During 2008, at least 2,390 prisoners were executed in 25 countries, and at least 8,864 were sentenced to death in 52 countries. These figures include only cases known to Amnesty International; the actual figures are thought to be higher. Five countries conducted 93 percent of all known executions in 2008: China (at least 1,718), Iran (at least 346), Saudi Arabia (at least 102), the United States (37), and Pakistan (at least 36).
Several international protocols now commit parties to not having a death penalty:
The Second Optional Protocol to the International Covenant on Civil and Political Rights provides for the total abolition of the death penalty, but permits states to retain it in wartime as an exception. This protocol has been ratified by 70 states, with four others signing it to indicate the intention of becoming a party to it at a later date. (The United States is not a signatory.)

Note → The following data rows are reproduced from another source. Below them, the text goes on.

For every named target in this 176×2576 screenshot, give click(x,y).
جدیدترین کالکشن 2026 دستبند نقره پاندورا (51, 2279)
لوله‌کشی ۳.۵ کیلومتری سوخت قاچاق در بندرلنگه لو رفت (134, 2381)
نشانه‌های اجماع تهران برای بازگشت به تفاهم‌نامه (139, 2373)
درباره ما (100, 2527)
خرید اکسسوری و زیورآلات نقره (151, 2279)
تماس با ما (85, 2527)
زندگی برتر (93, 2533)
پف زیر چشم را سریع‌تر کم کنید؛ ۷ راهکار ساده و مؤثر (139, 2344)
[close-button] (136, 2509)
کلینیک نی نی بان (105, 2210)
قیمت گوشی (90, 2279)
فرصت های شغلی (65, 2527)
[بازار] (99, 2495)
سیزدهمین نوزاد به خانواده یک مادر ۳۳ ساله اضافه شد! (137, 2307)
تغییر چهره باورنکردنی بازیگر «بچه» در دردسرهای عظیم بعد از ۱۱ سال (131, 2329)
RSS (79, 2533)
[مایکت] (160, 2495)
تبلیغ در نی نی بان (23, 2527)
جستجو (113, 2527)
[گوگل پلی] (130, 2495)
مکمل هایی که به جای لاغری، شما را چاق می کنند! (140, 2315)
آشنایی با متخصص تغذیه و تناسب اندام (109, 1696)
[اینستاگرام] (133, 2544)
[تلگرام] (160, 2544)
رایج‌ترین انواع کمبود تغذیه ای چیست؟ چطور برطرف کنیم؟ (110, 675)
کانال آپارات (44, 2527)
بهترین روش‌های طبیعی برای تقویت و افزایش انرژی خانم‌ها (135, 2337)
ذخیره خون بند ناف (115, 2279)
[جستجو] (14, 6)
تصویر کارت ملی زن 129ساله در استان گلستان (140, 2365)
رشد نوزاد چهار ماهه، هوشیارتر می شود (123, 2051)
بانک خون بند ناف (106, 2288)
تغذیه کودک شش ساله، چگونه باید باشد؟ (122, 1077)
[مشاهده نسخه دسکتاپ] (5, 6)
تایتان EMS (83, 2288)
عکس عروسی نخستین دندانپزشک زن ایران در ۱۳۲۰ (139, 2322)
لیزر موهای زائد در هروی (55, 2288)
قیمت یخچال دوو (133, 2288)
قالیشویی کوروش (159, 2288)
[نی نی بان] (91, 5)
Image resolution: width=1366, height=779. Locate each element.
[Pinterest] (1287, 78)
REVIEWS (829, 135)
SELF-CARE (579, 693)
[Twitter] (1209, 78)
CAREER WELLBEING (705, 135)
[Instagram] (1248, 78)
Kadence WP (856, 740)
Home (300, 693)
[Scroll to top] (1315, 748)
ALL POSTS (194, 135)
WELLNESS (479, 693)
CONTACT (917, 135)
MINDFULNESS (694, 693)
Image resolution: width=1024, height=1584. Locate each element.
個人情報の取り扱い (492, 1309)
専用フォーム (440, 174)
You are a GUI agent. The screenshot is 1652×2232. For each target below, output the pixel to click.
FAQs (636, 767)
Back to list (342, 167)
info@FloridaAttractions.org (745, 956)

The Protocol to the American Convention on Human Rights to Abolish the Death Penalty is similar to the previous protocol. It has been ratified by 11 countries in the Americas. (The United States is not a signatory.)
The Protocol No. 13 to the European Convention for the Protection of Human Rights and Fundamental Freedoms (European Convention on Human Rights) provides for the total abolition of the death penalty in all circumstances. It has been ratified by 40 states and signed by five others.
United Nations 62nd General Assembly Resolution
The United Nations 62nd General Assembly introduced a second resolution for a moratorium on the use of the death penalty in December 2008. Members voted 106 for, 46 against, and 34 abstained. (The United States voted against the resolution.) A higher proportion voted for the resolution than in 2007, when the first resolution was introduced.
The Death Penalty and Foreign Nationals in the United States
According to figures assembled by the Death Penalty Information Center, 124 foreign nationals from 32 countries were on death row in the U.S. in February 2009. The Vienna Convention on Consular Relations requires authorities to inform a foreign national under arrest of the right to confer with consular officials from the country of citizenship to obtain legal aid and guidance. Although the United States is a party to this convention, and it is binding upon all states in the conduct of the criminal process, its requirements have often not been followed. This has become a particular issue in death penalty cases, with executions carried out in several instances where the prisoner had not been notified of the right to consular access in a timely manner before trial.